#### [What you should do]
Reproduce every line of the material below verbatim, keeping its wording, order, and punctuation unchanged.

#### [Data shown]

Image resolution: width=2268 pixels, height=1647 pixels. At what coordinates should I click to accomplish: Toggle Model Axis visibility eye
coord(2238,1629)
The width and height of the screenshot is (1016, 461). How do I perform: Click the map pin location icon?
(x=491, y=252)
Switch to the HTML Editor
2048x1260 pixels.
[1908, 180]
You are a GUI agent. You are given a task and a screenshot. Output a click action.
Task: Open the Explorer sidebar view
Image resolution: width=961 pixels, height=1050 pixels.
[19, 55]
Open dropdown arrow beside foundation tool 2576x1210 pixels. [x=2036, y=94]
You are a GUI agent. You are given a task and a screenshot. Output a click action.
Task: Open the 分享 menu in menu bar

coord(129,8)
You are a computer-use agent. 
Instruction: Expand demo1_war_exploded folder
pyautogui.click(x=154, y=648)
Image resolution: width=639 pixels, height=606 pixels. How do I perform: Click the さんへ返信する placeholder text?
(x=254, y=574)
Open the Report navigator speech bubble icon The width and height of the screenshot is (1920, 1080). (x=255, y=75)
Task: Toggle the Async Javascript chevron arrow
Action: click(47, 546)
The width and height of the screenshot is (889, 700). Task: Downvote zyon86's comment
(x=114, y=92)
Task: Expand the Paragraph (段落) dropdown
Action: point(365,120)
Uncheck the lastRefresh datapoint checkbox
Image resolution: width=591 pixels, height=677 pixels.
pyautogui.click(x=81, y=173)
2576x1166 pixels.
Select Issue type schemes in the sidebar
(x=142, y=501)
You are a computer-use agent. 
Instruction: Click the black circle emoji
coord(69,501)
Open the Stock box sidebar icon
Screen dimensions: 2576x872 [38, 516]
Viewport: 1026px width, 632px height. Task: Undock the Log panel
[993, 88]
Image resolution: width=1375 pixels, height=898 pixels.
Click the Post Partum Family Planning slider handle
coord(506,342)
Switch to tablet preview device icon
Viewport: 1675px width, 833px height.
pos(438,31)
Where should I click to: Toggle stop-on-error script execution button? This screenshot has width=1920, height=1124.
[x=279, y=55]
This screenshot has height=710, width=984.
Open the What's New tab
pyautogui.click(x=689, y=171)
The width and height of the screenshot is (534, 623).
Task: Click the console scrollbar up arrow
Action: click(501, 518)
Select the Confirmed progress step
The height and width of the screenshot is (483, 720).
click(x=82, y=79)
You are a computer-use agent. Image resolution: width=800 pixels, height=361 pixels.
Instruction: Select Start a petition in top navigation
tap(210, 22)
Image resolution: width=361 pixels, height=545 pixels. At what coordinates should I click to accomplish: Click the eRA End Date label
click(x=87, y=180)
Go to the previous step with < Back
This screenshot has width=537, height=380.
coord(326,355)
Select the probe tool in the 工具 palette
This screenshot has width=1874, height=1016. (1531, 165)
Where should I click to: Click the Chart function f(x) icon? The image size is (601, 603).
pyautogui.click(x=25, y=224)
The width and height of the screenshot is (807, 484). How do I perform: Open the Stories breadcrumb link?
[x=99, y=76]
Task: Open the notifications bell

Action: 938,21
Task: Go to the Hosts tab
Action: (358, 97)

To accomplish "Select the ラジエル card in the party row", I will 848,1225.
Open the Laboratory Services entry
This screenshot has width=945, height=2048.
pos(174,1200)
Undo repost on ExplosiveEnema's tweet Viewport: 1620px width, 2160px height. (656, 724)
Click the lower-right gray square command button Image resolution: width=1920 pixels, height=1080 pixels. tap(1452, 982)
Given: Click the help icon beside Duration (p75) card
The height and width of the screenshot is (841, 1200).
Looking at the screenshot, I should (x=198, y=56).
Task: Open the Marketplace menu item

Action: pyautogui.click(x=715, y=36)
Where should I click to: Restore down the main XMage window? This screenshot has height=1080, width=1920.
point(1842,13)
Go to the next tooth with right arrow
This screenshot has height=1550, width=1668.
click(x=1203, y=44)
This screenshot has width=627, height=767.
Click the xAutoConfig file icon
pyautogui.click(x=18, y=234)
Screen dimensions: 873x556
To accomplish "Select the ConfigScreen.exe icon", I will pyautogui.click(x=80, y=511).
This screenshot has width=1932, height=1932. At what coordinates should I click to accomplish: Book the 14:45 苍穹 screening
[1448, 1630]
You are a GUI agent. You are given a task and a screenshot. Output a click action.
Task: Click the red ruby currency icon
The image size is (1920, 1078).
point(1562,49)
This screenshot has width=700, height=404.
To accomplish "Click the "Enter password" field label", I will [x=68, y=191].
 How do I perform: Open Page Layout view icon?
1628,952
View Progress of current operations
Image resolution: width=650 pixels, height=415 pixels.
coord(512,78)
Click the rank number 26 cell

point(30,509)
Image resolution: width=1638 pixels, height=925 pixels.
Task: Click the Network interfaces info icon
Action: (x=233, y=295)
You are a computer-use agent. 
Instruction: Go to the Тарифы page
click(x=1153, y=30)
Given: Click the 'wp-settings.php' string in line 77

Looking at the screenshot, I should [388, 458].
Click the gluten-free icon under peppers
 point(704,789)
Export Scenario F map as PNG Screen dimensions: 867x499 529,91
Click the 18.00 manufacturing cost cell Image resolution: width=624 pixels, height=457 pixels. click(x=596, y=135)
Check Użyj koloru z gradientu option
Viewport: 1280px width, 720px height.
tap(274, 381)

#### [The output]
Image resolution: width=2268 pixels, height=1647 pixels. At what coordinates should I click to accomplish: Toggle Model Axis visibility eye
coord(2238,1629)
The width and height of the screenshot is (1016, 461). How do I perform: Click the map pin location icon?
(x=491, y=252)
Switch to the HTML Editor
2048x1260 pixels.
[1908, 180]
You are a GUI agent. You are given a task and a screenshot. Output a click action.
Task: Open the Explorer sidebar view
Image resolution: width=961 pixels, height=1050 pixels.
[19, 55]
Open dropdown arrow beside foundation tool 2576x1210 pixels. [x=2036, y=94]
You are a GUI agent. You are given a task and a screenshot. Output a click action.
Task: Open the 分享 menu in menu bar

coord(129,8)
You are a computer-use agent. 
Instruction: Expand demo1_war_exploded folder
pyautogui.click(x=154, y=648)
Image resolution: width=639 pixels, height=606 pixels. How do I perform: Click the さんへ返信する placeholder text?
(x=254, y=574)
Open the Report navigator speech bubble icon The width and height of the screenshot is (1920, 1080). (x=255, y=75)
Task: Toggle the Async Javascript chevron arrow
Action: click(47, 546)
The width and height of the screenshot is (889, 700). Task: Downvote zyon86's comment
(x=114, y=92)
Task: Expand the Paragraph (段落) dropdown
Action: point(365,120)
Uncheck the lastRefresh datapoint checkbox
Image resolution: width=591 pixels, height=677 pixels.
pyautogui.click(x=81, y=173)
2576x1166 pixels.
Select Issue type schemes in the sidebar
(x=142, y=501)
You are a computer-use agent. 
Instruction: Click the black circle emoji
coord(69,501)
Open the Stock box sidebar icon
Screen dimensions: 2576x872 [38, 516]
Viewport: 1026px width, 632px height. Task: Undock the Log panel
[993, 88]
Image resolution: width=1375 pixels, height=898 pixels.
Click the Post Partum Family Planning slider handle
coord(506,342)
Switch to tablet preview device icon
Viewport: 1675px width, 833px height.
pos(438,31)
Where should I click to: Toggle stop-on-error script execution button? This screenshot has width=1920, height=1124.
[x=279, y=55]
This screenshot has height=710, width=984.
Open the What's New tab
pyautogui.click(x=689, y=171)
The width and height of the screenshot is (534, 623).
Task: Click the console scrollbar up arrow
Action: click(501, 518)
Select the Confirmed progress step
The height and width of the screenshot is (483, 720).
click(x=82, y=79)
You are a computer-use agent. Image resolution: width=800 pixels, height=361 pixels.
Instruction: Select Start a petition in top navigation
tap(210, 22)
Image resolution: width=361 pixels, height=545 pixels. At what coordinates should I click to accomplish: Click the eRA End Date label
click(x=87, y=180)
Go to the previous step with < Back
This screenshot has width=537, height=380.
coord(326,355)
Select the probe tool in the 工具 palette
This screenshot has width=1874, height=1016. (1531, 165)
Where should I click to: Click the Chart function f(x) icon? The image size is (601, 603).
pyautogui.click(x=25, y=224)
The width and height of the screenshot is (807, 484). How do I perform: Open the Stories breadcrumb link?
[x=99, y=76]
Task: Open the notifications bell

Action: 938,21
Task: Go to the Hosts tab
Action: (358, 97)

To accomplish "Select the ラジエル card in the party row", I will 848,1225.
Open the Laboratory Services entry
This screenshot has width=945, height=2048.
pos(174,1200)
Undo repost on ExplosiveEnema's tweet Viewport: 1620px width, 2160px height. (656, 724)
Click the lower-right gray square command button Image resolution: width=1920 pixels, height=1080 pixels. tap(1452, 982)
Given: Click the help icon beside Duration (p75) card
The height and width of the screenshot is (841, 1200).
Looking at the screenshot, I should (x=198, y=56).
Task: Open the Marketplace menu item

Action: pyautogui.click(x=715, y=36)
Where should I click to: Restore down the main XMage window? This screenshot has height=1080, width=1920.
point(1842,13)
Go to the next tooth with right arrow
This screenshot has height=1550, width=1668.
click(x=1203, y=44)
This screenshot has width=627, height=767.
Click the xAutoConfig file icon
pyautogui.click(x=18, y=234)
Screen dimensions: 873x556
To accomplish "Select the ConfigScreen.exe icon", I will pyautogui.click(x=80, y=511).
This screenshot has width=1932, height=1932. At what coordinates should I click to accomplish: Book the 14:45 苍穹 screening
[1448, 1630]
You are a GUI agent. You are given a task and a screenshot. Output a click action.
Task: Click the red ruby currency icon
The image size is (1920, 1078).
point(1562,49)
This screenshot has width=700, height=404.
To accomplish "Click the "Enter password" field label", I will [x=68, y=191].
 How do I perform: Open Page Layout view icon?
1628,952
View Progress of current operations
Image resolution: width=650 pixels, height=415 pixels.
coord(512,78)
Click the rank number 26 cell

point(30,509)
Image resolution: width=1638 pixels, height=925 pixels.
Task: Click the Network interfaces info icon
Action: (x=233, y=295)
You are a computer-use agent. 
Instruction: Go to the Тарифы page
click(x=1153, y=30)
Given: Click the 'wp-settings.php' string in line 77

Looking at the screenshot, I should [388, 458].
Click the gluten-free icon under peppers
 point(704,789)
Export Scenario F map as PNG Screen dimensions: 867x499 529,91
Click the 18.00 manufacturing cost cell Image resolution: width=624 pixels, height=457 pixels. click(x=596, y=135)
Check Użyj koloru z gradientu option
Viewport: 1280px width, 720px height.
tap(274, 381)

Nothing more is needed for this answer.